(Collected data)
<<<<
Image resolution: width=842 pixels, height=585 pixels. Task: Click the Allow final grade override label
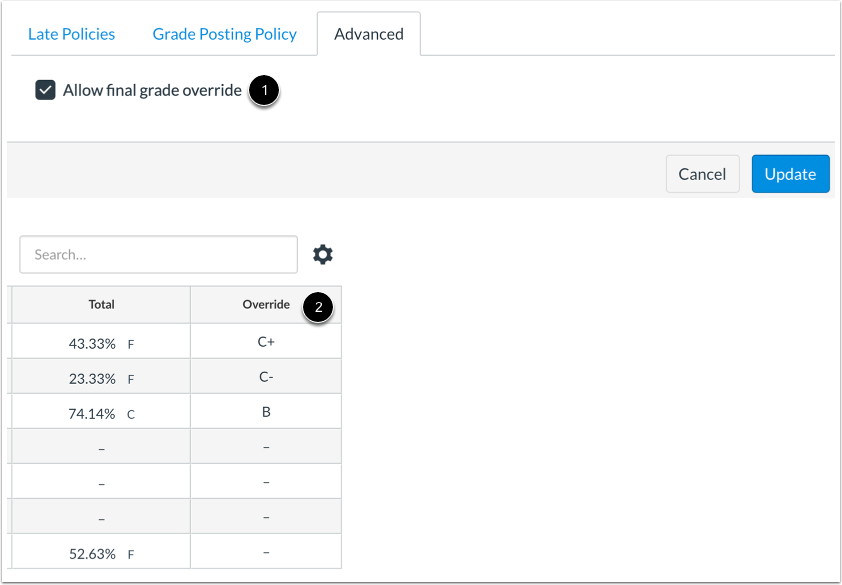[152, 90]
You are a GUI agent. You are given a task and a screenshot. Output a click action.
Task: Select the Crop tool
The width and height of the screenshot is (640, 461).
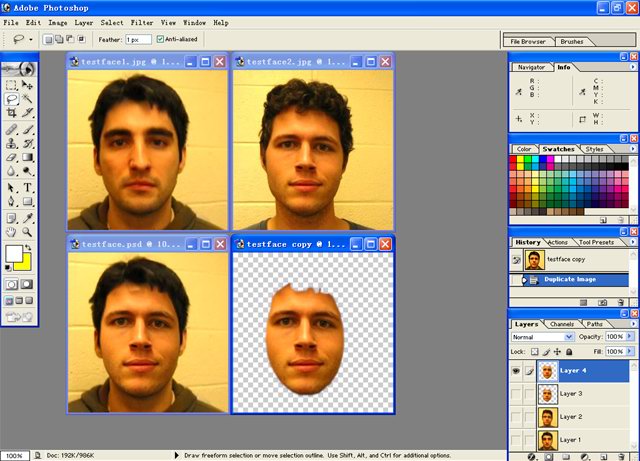[12, 113]
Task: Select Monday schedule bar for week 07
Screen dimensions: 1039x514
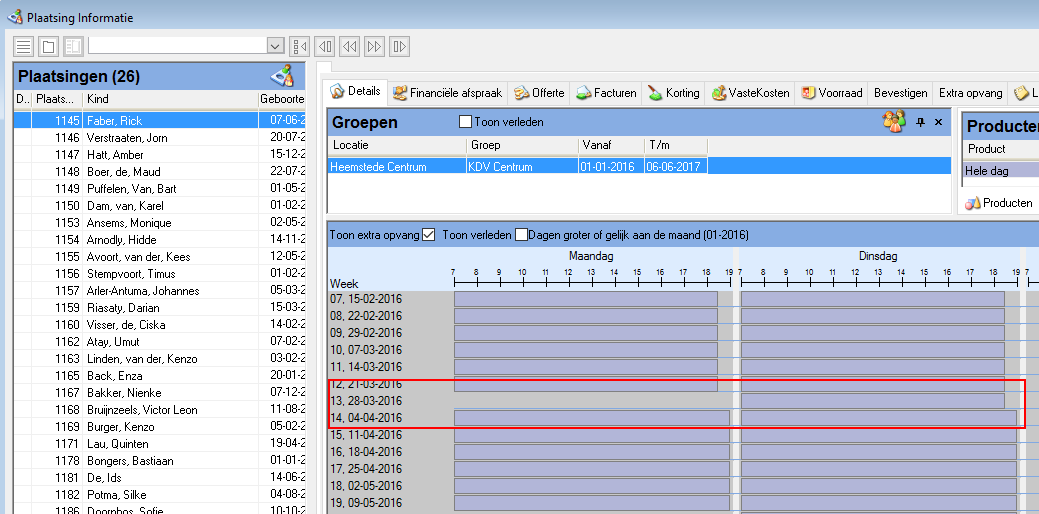Action: pos(585,298)
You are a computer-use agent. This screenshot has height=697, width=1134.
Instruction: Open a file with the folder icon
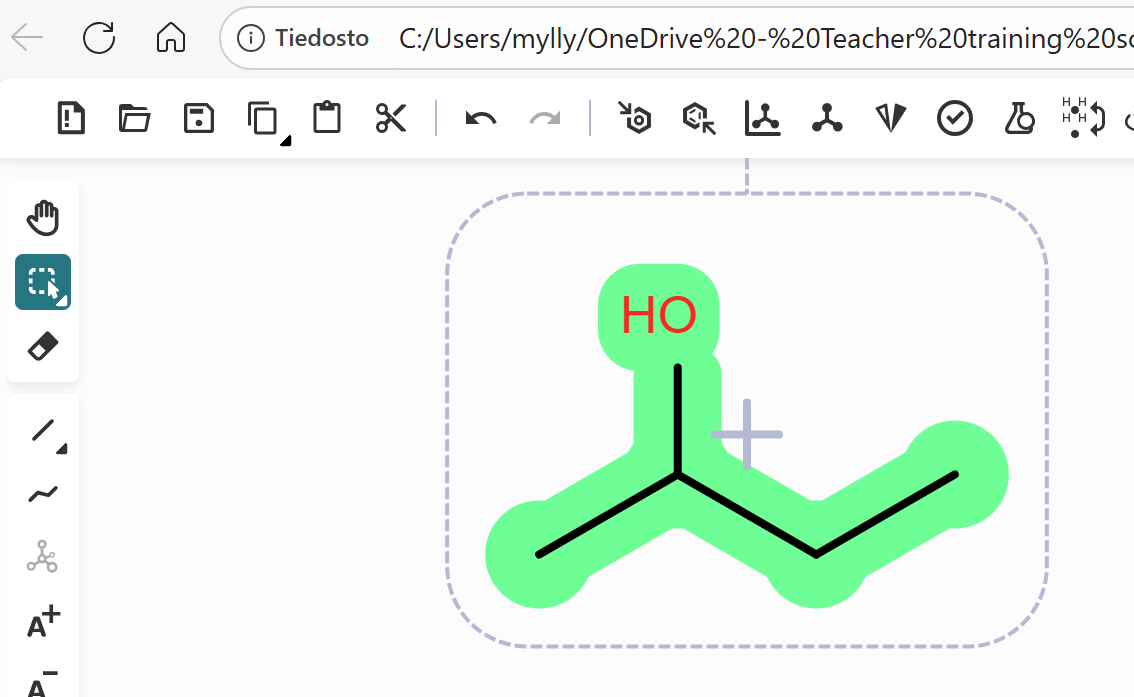[135, 118]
>>>>
WORK ITEM:
Throughout the data above, copy all lines where the word "agent" is found.

SOLUTION FOR THIS EXERCISE:
You are a GUI agent. You are given a task and a screenshot. Output a click action.
You are a computer-use agent. This screenshot has height=697, width=1134.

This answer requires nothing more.